What is needed is an exact reproduction of the lines in the records below, starting at the line with "Given: Arrange objects on the print bed" and ending at the line with "Open the Share export icon 997x622 pixels.", both included, and nothing else; pictures stay out.

......

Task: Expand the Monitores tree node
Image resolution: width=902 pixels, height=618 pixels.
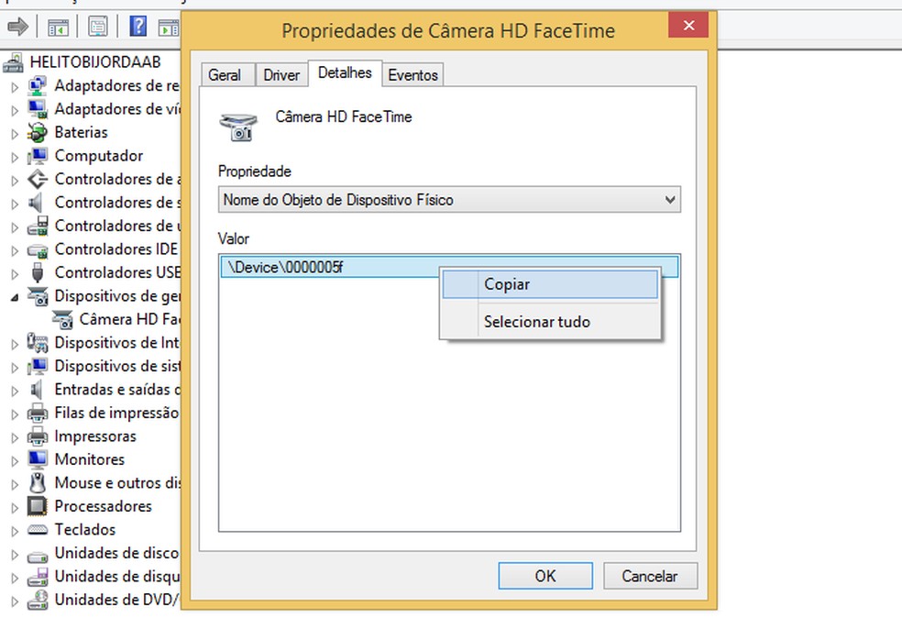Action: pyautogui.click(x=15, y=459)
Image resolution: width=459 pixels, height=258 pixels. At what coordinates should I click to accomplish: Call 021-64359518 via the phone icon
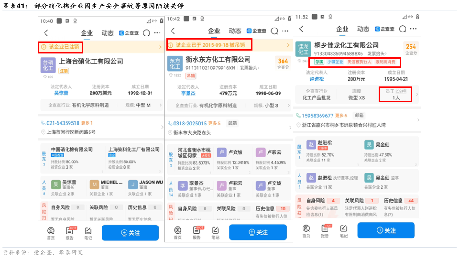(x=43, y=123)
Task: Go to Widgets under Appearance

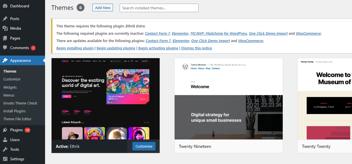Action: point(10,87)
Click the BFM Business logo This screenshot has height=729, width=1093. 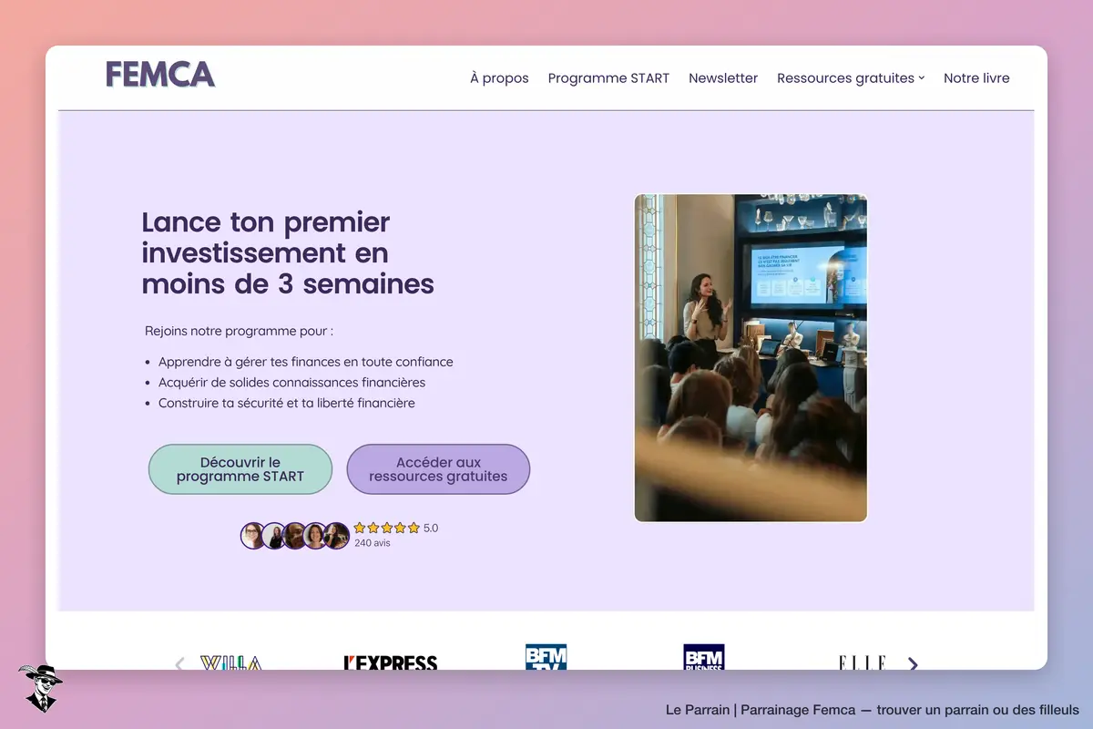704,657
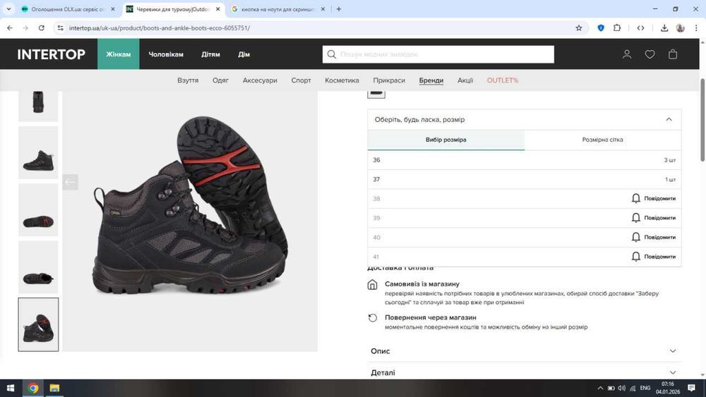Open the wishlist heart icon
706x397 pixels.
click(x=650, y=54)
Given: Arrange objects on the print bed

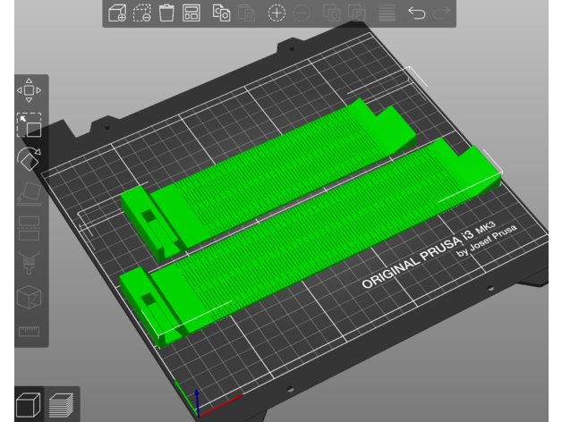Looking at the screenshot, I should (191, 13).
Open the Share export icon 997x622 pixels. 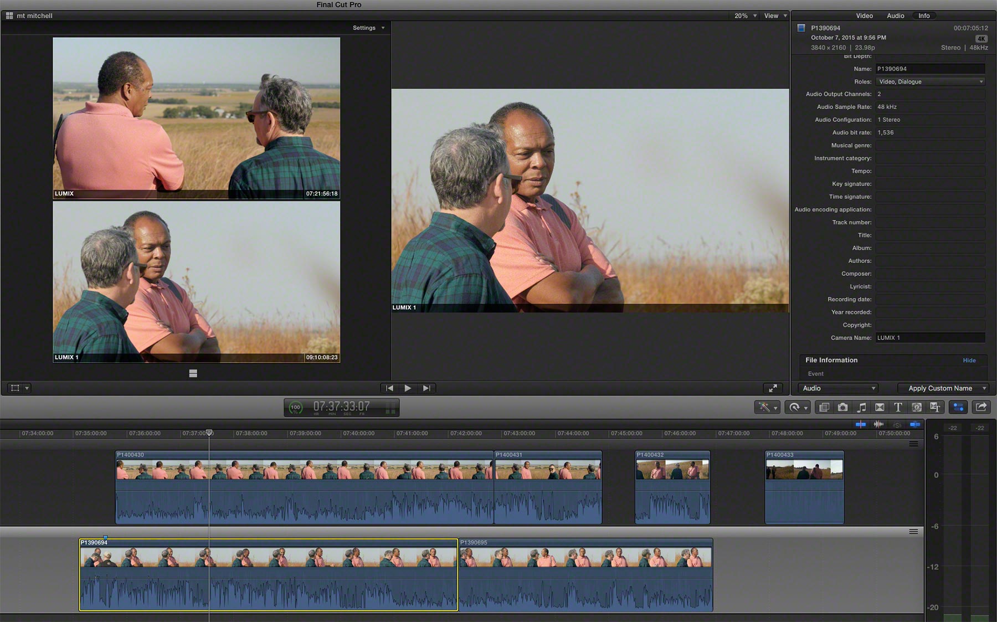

......

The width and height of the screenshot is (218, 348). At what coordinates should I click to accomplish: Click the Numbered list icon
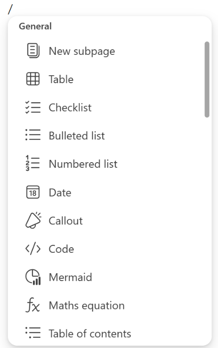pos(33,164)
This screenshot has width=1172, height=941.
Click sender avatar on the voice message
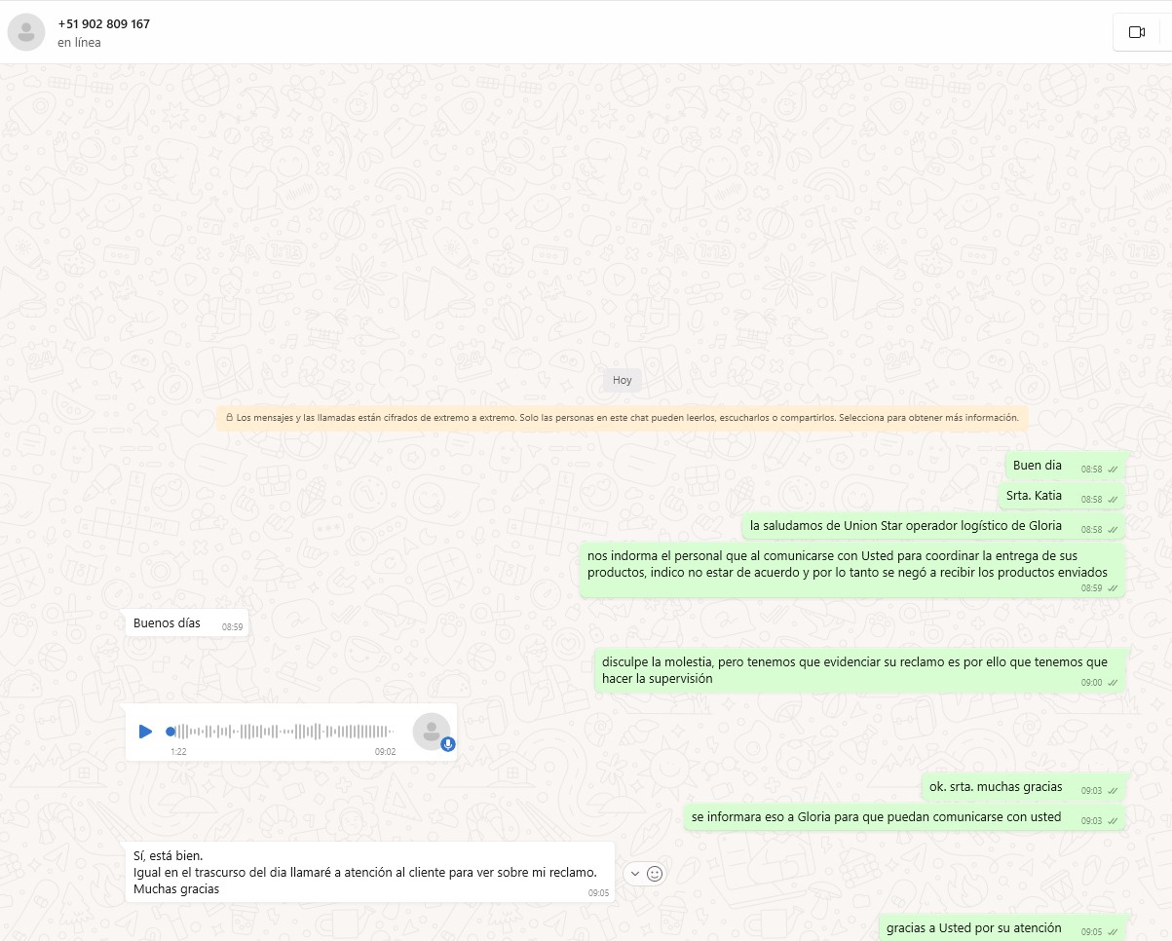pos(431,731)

......

*TASK RESPONSE*
Given: Arrange objects on the print bed

Looking at the screenshot, I should (191, 13).
Open the Share export icon 997x622 pixels. 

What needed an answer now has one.